1.19      The minister has even acknowledged that 'an Ombudsman who advocates a position regarding a particular issue would not be perceived as impartial in dealing with disputes relating to that issue'.[13] However, the minister maintains that the ASBFE Ombudsman or the Ombudsman’s staff will not conduct any dispute resolution processes but rather refer matters to outsourced alternative dispute resolution providers, and that this separation between dispute resolution and advocacy ensures the independence of the role.

1.20      Labor Senators note the view expressed by the minister, but consider nevertheless that the arrangements prescribed in the bill are inappropriate for an office being established with the title of ombudsman, and fear that this will lead to confusion among small business owners resulting in underutilisation of the service. 

Outsourced dispute resolution

1.21      Labor Senators consider that an ombudsman must be truly independent if he or she is to have the confidence of the community. The ASBFE Ombudsman bill includes a dispute resolution function, but the bill designates this role as a secondary function with an emphasis on the Ombudsman primarily being a 'concierge for complaints'. Dispute resolution services are allocated to a panel of dispute resolution providers and any role the Ombudsman plays in the resolution of disputes is only minor.

1.22      Regarding those able to provide dispute resolution services, the Mediator Standards Board noted in its submission to consultations on the exposure draft of the legislation the need for those mediators that can perform dispute resolution services to be accredited under the National Mediator Accreditation System.[14]

1.23      Clause 72(1) of the bill provides that:

 the Ombudsman may publish a list of persons who:          

  1. have the qualifications or experience to conduct alternative dispute resolution processes to resolve disputes in relation to relevant actions...

1.24      Clause 72(2) of the bill provides that:

 the Minister may, by legislative instrument, prescribe:

  1. the qualifications or experience required for persons to be included on the list...

1.25      Labor Senators support the concerns of the Mediator Standards Board and urge the government to prescribe that those able to conduct alternative dispute resolution services are required to be accredited under the National Mediator Accreditation System.

Concluding comments

1.26      The Abbott Government has raised the expectations of the small business sector in election commitments and statements since the Minister for Small Business announced that the new ASBFE Ombudsman would be able to more effectively deal with and resolve small business issues.

1.27      Labor Senators are not convinced that the new role of ASBFE Ombudsman has the statutory independence of an ombudsman, and consider that the role prescribed in the bill is not comparable to an ombudsman. The new role of ASBFE Ombudsman is not consistent with the accepted definition of an ombudsman and will lead to confusion and unmet expectations from those seeking an independent and impartial umpire to investigate matters they seek to pursue in a fair and impartial way.
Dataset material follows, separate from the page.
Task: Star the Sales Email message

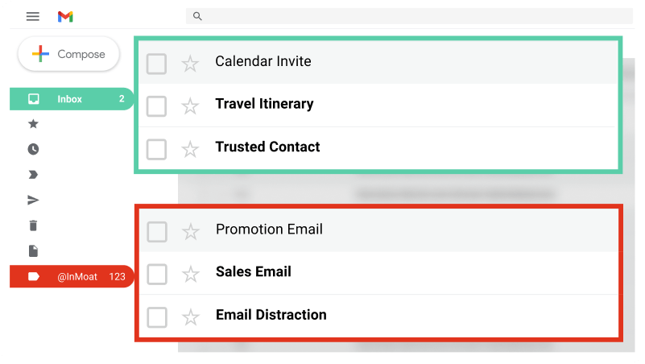Action: pos(191,274)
1.28      Labor Senators support the views expressed by stakeholders in the report that the title of 'ombudsman' should be re-considered by the government. The dual roles of advocate and ombudsman are not consistent with the accepted definition of an ombudsman; nor are the regularity of the reporting requirements of the ASBFE Ombudsman and the powers of the minister to direct the Ombudsman.

1.29      Labor Senators are mindful that Australian small business operators may underutilise the new office of ASBFE Ombudsman as a result of these issues as prescribed in the bill.